Entre los puntos sobresalientes se pueden mencionar:
- La transparencia y responsabilidad de las empresas.
- El apoyo y cumplimiento de la legislación nacional e internacional destinada a lograr un comercio mundial libre y justo.
- Las negociaciones con funcionarios públicos se realizarán con integridad y de conformidad con las leyes nacionales aplicables, así como con los convenios internacionales.
- La aplicación de normas que protejan al ambiente, garantizando la salud y la seguridad de los empleados y de otros potencialmente afectados por sus actividades.
- La construcción de una cultura que anime a todos los participantes de la empresa a asumir sus propias responsabilidades en materia de salud, seguridad y medio ambiente.
- Mantener una comunicación abierta sobre las actividades desarrolladas en materia de salud, seguridad y medio ambiente.
- Mantener un diálogo con las partes interesadas en instancias referidas a las actividades de la empresa y su relación con el medio.
- Respetar las normas más estrictas de justicia, honestidad e integridad en los aspectos comerciales.
- Aprobar el otorgamiento de obsequios, servicios y entretenimiento exclusivamente como atenciones comerciales adecuadas y legales.
- Destinar recursos monetarios a donaciones de carácter político de manera acorde con la legislación nacional.
- Reducir al mínimo el impacto ambiental de las actividades desarrolladas, cumpliendo para ello todas las normativas nacionales e internacionales vigentes.
- Compartir los principios de conservación y uso sostenible de la diversidad biológica y de reparto justo y equitativo de los beneficios resultantes de la utilización de los recursos genéticos.
- Contribuir positivamente a las comunidades, generando beneficios económicos, sociales y para la salud, respetando a su vez las costumbres y tradiciones locales.
- Hacer públicos los resultados trascendentes de las tareas de investigación y desarrollo de forma objetiva y precisa.
- Proteger y preservar la confidencialidad de los secretos comerciales de la empresa y también de otras empresas.
- Cumplir toda la legislación, los códigos y las convenciones nacionales e internacionales en materia laboral, comprometiéndose a respetar los principios expuestos en la Declaración Universal de Derechos Humanos y los principales convenios de la Organización Internacional del Trabajo.
De la lectura de páginas web y del análisis de publicidad escrita y oral surgen elementos para realizar un examen de los discursos, acciones y objetivos reales de las empresas fabricantes de agroquímicos.

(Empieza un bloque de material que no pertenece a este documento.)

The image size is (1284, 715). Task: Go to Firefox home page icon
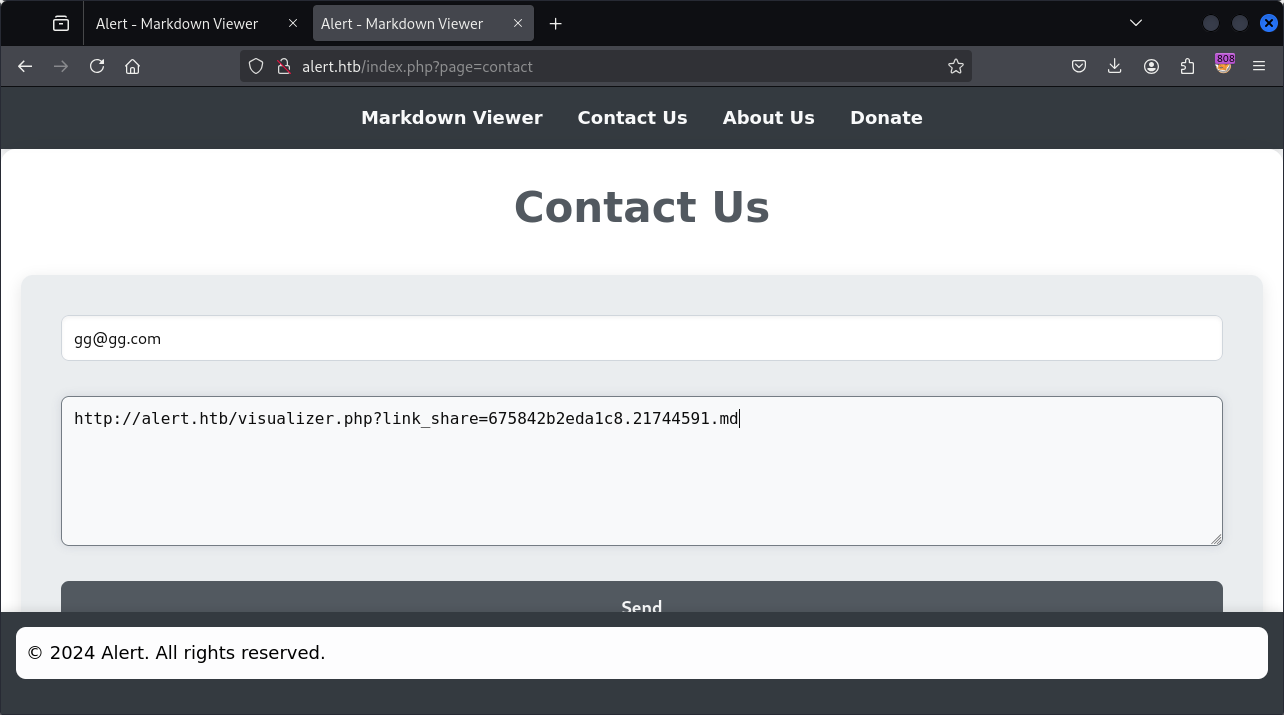click(x=132, y=66)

Entran en colisión términos o procesos como «contribuir a la sustentabilidad de la agricultura y al desarrollo de las comunidades rurales», en la medida que investigaciones realizadas en Argentina y en el resto del mundo verifican que la utilización continua de herbicidas e insecticidas ha recreado resistencias en los organismos «blanco» (insectos, hongos y plantas silvestres), lo cual implica una utilización creciente de plaguicidas.

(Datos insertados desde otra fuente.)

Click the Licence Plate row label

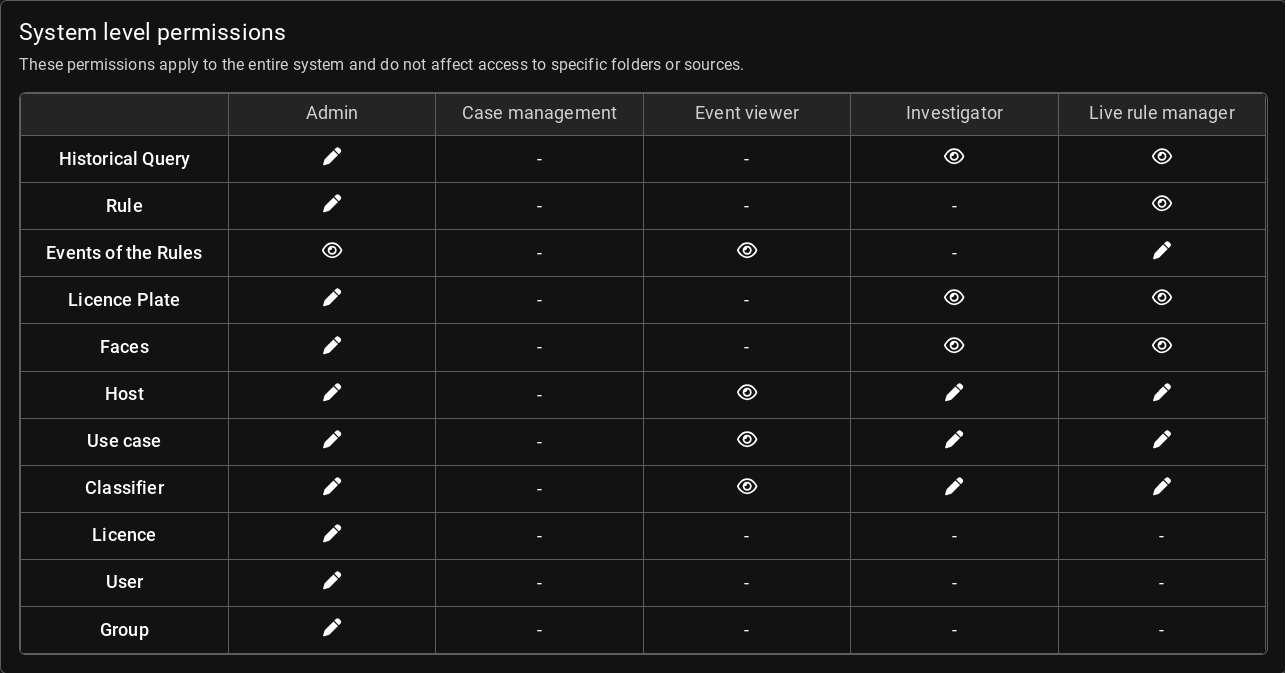click(x=124, y=300)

Se trata de intercambiar términos que implican procesos diferentes. Mientras que la «sustentabilidad» hace referencia a recrear condiciones de cultivo que permitan reproducir las condiciones de existencia e independencia de insumos, la agricultura «sostenida» requiere la adopción y aplicación permanente de paquetes tecnológicos.

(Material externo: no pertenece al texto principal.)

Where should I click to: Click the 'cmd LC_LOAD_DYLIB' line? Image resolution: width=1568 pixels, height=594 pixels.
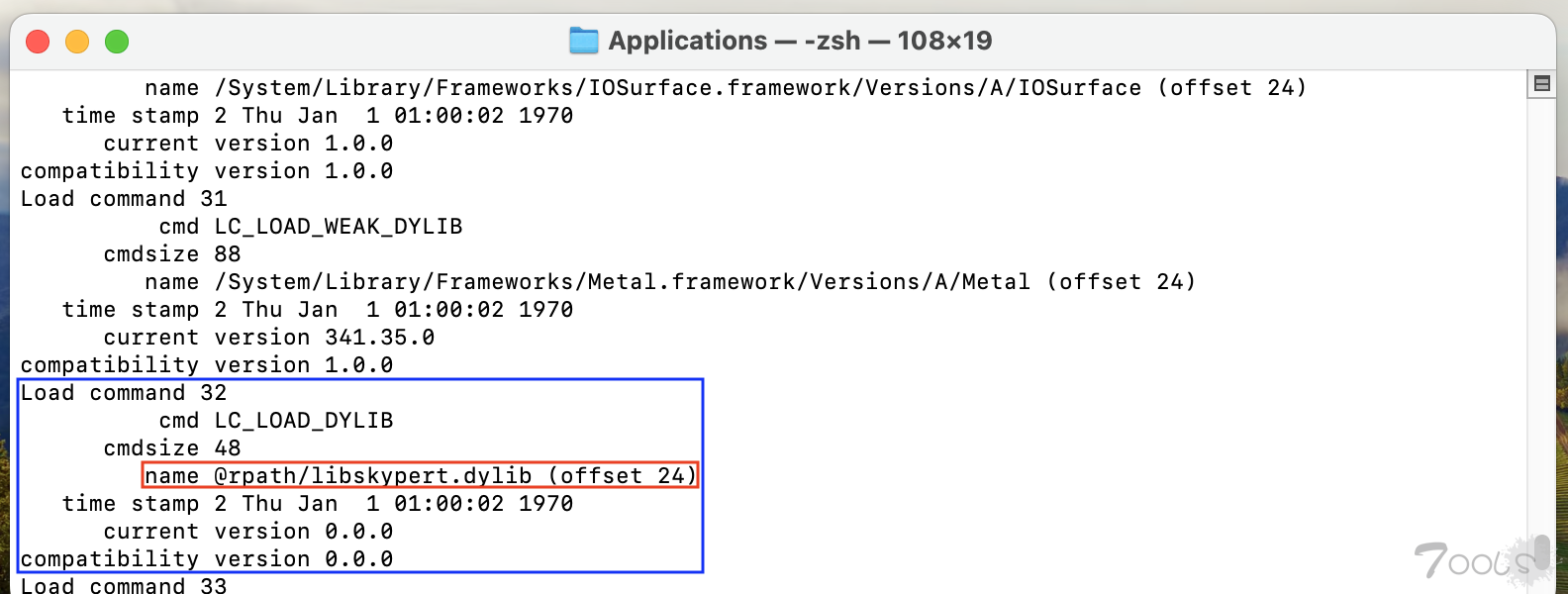point(276,421)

Se destaca la gran influencia de las empresas químicas en las decisiones tomadas por los poderes públicos, incluso en la redacción de materiales de información relacionados con los convenios internacionales y aun la participación de ex empleados de empresas químicas en el gobierno nacional y en los provinciales. Ex miembros del Servicio Nacional de Sanidad y Calidad Agroalimentaria, por ejemplo, coordinan actualmente acciones en la cámara de empresas que producen plaguicidas.
Por último, cabe destacar la influencia de las empresas químicas en el sector de la salud, en las universidades y en el desarrollo de tecnologías mediante el aporte económico, la firma de convenios o el desarrollo de investigaciones conjuntas.